As many readers of hacker news will recall, rather than serve time in a
federal penitentiary for his brave act of civil disobedience, Swartz sadly
chose in January 2013 to take his own life instead.

Swartz then became a martyr for the cause of "ubiquitous open access to
digital content" ... rather than just "ubiquitous access to [already] open
digital content." As a result, he would have been a much better spokesperson
for the cause of "ubiquitous access" than a phony like Chris Bourg.

Swartz is today rightly regarded as one of the heroes of the 21st century
civil rights movement. Bourg, on the other hand, is just another overpaid
university administrator who collects a large (and largely undeserved) salary
that has helped put millions of American college students into several
trillion dollars worth of student debt ... which several presidential
candidates now want taxpayers to bail out!

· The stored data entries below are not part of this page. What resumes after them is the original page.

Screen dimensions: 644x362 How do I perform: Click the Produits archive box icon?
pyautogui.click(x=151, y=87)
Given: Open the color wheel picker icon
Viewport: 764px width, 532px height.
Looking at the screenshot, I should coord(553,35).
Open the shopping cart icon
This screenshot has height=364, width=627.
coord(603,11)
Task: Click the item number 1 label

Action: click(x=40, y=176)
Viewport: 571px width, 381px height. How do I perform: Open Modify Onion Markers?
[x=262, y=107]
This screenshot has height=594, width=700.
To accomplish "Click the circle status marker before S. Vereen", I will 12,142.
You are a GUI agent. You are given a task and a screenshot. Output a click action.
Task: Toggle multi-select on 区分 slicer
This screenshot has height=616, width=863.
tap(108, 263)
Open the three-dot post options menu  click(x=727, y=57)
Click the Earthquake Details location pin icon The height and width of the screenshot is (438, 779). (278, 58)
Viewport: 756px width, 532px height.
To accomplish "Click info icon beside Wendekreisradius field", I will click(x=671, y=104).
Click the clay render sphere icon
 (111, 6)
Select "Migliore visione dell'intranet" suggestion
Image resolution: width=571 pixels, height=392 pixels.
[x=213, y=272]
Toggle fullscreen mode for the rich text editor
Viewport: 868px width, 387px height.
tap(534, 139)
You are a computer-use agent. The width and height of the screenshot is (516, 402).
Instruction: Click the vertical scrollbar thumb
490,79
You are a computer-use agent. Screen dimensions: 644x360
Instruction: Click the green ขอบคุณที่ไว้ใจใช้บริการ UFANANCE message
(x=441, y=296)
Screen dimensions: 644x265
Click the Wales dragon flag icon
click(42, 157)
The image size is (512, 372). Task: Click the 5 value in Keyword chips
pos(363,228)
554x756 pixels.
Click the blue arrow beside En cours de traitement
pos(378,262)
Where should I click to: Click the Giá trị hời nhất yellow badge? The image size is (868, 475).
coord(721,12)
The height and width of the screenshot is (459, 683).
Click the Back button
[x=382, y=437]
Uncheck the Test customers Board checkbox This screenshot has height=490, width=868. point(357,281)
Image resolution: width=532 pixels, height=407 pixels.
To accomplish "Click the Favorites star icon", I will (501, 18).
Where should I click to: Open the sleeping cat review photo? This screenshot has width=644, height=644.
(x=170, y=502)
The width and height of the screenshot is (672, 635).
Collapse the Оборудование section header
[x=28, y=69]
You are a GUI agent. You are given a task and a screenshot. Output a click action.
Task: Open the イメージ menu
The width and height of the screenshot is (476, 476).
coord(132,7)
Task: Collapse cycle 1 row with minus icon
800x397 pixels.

Bourg should also check in with MIT police to find out how often they are
called into the library (post Swartz' arrest) to threaten members of the
general public with arrest for the crime of using his library computer
terminals "for more than hour."

Thankfully, those of us who are not on the academic dole now have libgen and
scihub for our "learning and research."

@Chris Bourg: Continue to enjoy collecting your university fat-cat salary
until more students wake up and realize they don't need go into debt to feed
your sorry freeloading ass anymore :)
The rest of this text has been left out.